Cheers is the Spanish version of the popular 1980s American sitcom of same name created by Cyrus James Garcia Andres. It was produced by Plural Entertainment and Tom Collins and broadcast by Telecinco. It was first aired on 11 September 2011, and follows the same theme as its American counterpart.

Production
On April, the 25th, 2011, Telecinco unveiled the names of the main actors for the new sitcom, Antonio Resines and Alexandra Jiménez. Resines would be Frasier Crane and Jiménez would be Rebecca Howe.
Three days later, both producing companies, Plural Entertainment and Tom Collins Productions, started filming the pilot episode.

On July 28, 2011, Mediaset Spain presented on a press conference the remake of Cheers with the future main cast members of the series, among them Alberto San Juan.

The first season was to have 26 episodes, around 30 minutes of length each. It was released on September 11, 2011, with a double episode.

The song from the original Cheers, Where Everybody Knows Your Name was translated as Donde la gente se divierte, and it was performed by Dani Martín, former singer from El Canto del Loco.

→ **Listed records**:
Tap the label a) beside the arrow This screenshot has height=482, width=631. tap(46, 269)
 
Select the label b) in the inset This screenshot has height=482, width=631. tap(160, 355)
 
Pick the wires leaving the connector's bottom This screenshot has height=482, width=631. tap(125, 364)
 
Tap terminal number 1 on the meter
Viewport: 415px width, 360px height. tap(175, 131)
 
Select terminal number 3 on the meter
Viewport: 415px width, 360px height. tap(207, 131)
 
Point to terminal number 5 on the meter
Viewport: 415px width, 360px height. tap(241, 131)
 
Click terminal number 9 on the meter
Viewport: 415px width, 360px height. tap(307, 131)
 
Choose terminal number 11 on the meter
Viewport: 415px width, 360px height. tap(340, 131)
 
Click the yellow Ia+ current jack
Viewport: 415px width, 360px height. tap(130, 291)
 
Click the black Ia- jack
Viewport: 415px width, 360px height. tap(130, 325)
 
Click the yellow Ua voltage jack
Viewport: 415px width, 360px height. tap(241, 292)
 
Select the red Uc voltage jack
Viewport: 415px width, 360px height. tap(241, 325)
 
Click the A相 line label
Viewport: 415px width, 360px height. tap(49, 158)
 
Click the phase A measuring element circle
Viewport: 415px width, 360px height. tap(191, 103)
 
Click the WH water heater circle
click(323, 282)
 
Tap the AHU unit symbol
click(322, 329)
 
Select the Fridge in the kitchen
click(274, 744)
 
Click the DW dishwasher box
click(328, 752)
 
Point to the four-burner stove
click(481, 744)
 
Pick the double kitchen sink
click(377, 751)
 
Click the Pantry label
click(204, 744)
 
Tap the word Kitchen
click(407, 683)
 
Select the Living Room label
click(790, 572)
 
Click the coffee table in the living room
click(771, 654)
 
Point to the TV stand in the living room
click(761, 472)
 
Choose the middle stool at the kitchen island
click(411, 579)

→ **Exercise A**: List every actor the text on the Spanish Cheers names as part of the show's cast.
→ **Exercise B**: From the text on the Spanish Cheers, copy the passage starting with "The song from" and going on through "Canto del Loco.".

→ **Full solution A**: Antonio Resines, Alexandra Jiménez, Alberto San Juan

→ **Full solution B**:
The song from the original Cheers, Where Everybody Knows Your Name was translated as Donde la gente se divierte, and it was performed by Dani Martín, former singer from El Canto del Loco.